DDs most recent reception (5 years old) report mentioned that she gets herself ready for pe without any help, which I assume means not all of them do for them to include that in the developmental report still.
I would expect most to be able to at that 3, but wouldn't expect them to always get the right foot without help or to be quick.

nurseryage · 28/04/2018 11:00

Bubblesandsquarks Right!

OP posts:
user1487194234 · 28/04/2018 11:09

I would move him
It is essential you are 100% happy with nursery
If you are seeing things you don't like goodness knows what's happening when you are not there

nurseryage · 28/04/2018 11:19

Yes, I think I will move him. I'm finding it a little bit of a bootcamp (for some) and I haven't got the personality to challenge them all the time.

OP posts:
TellyCushion · 28/04/2018 11:22

This is so not a big deal. Move on.

TellyCushion · 28/04/2018 11:23

Don't change nursery over something so insignificant. That would be jarring for your son. Calm down.

nurseryage · 28/04/2018 11:27

Jarring?! I doubt it, he's had 10 hours there!

I have reservations so will move him.

OP posts:
GrimSqueaker · 28/04/2018 12:08

I get snarky comments from one TA about DD2's ability to get coats and shoes on still (toward the end of Reception). TA in question bloody well knows that DD2 has valid developmental reasons why she struggles to do this but still makes the comments from time to time. In situations like that I do pull up on it as that's not on and it's the sort of thing that's going to chip away at self-esteem over the years.

If they're those elastic topped plimsolls though they're a bugger to get on (I've snapped several fingernails helping kids get into them over the years) and getting the velcro fastening ones might help him a lot.

jamoncrumpets · 28/04/2018 12:25

Is it a school nursery? I had similar comments about my DS, also 3.5, who has some speech and development delay. Every other day I'd be pulled aside to ask if I was 'aware' of stuff he couldn't do, things that they felt he should be able to.

We moved to a different town after a term (nothing to do with the nursery, it was a long planned move!) and this time I put him in a children's centre daycare setting - completely different story. They're v aware of his additional needs but they accommodate him beautifully. They expect much less of him, which I'm v pleased about - he's only three! He gets to play all day and nobody berates me about his wet nappies every day!
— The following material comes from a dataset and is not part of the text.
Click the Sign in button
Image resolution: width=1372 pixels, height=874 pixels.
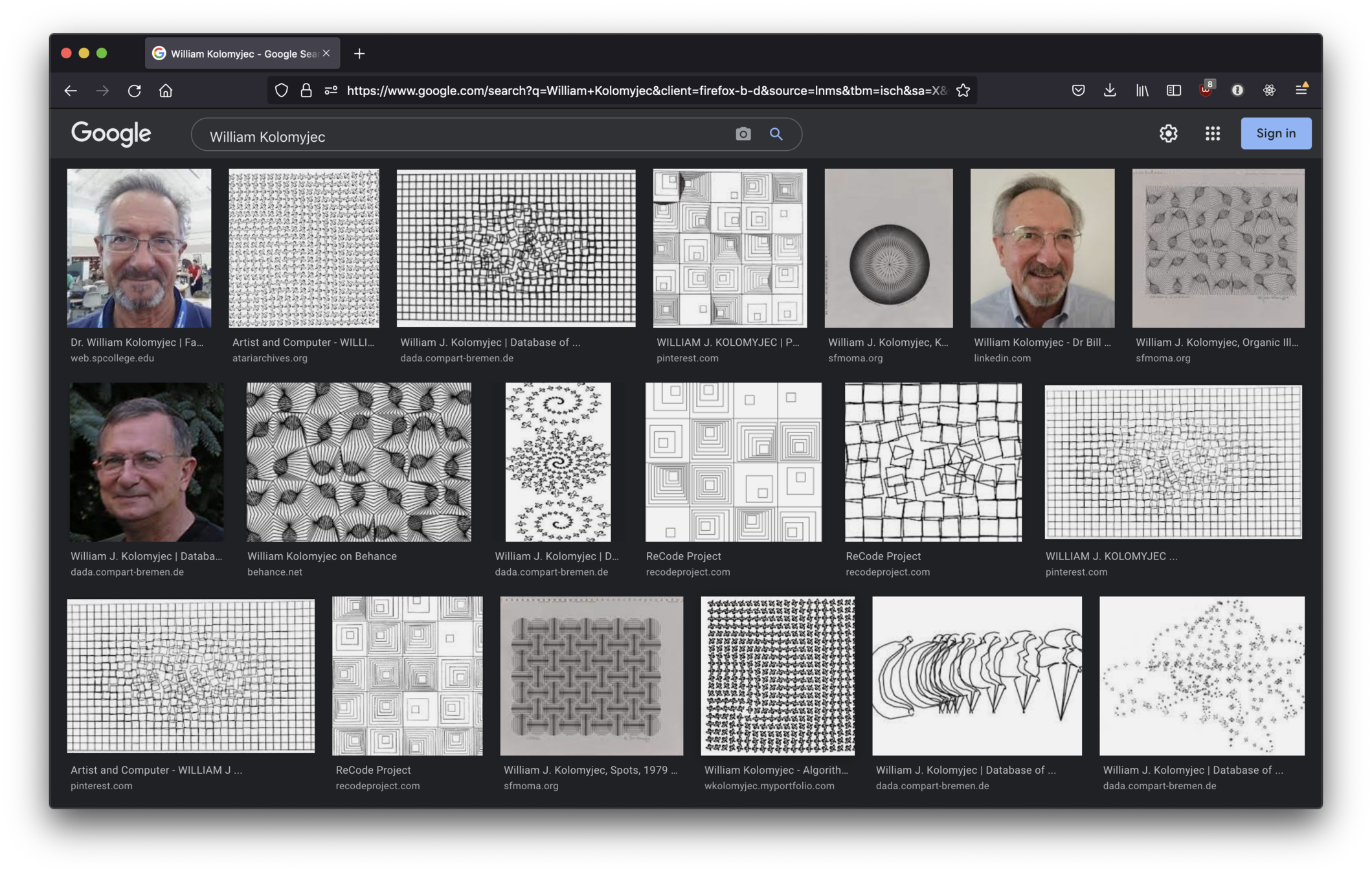click(1276, 133)
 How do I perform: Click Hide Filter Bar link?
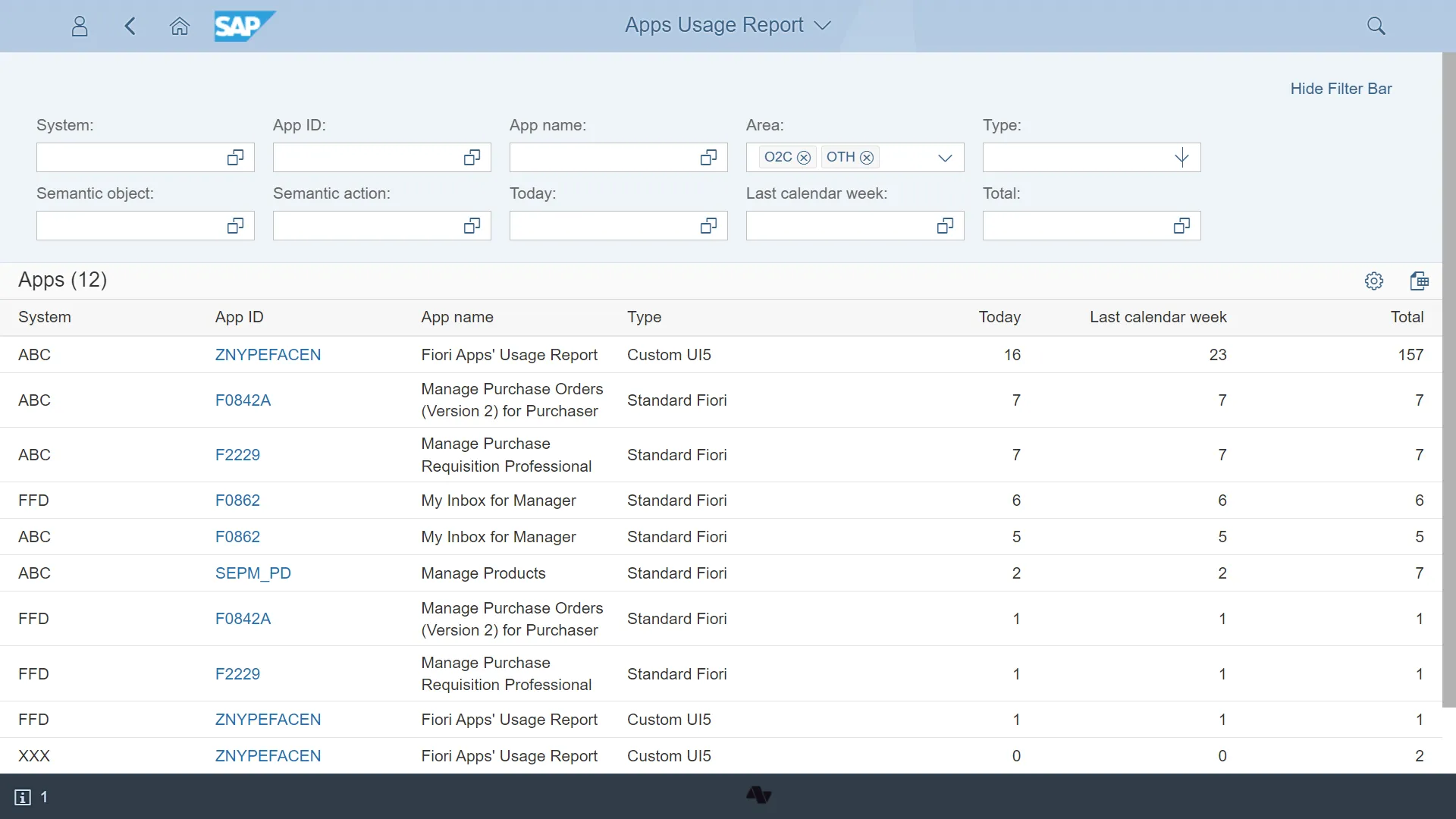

SunnyCoco · 28/04/2018 12:26

OP regarding the TA who has her child there

At my kids nursery, teachers aren’t allowed to work in the same room as their kids. Mines a private nursery tho and yours sounds like a school one so maybe different rules? That would annoy me too

QueenArseClangers · 28/04/2018 12:36

TellyCushion has been making some contrary/damn weird comments on a few threads OP

nurseryage · 28/04/2018 12:58

SunnyCoCo No private, attached to a private school.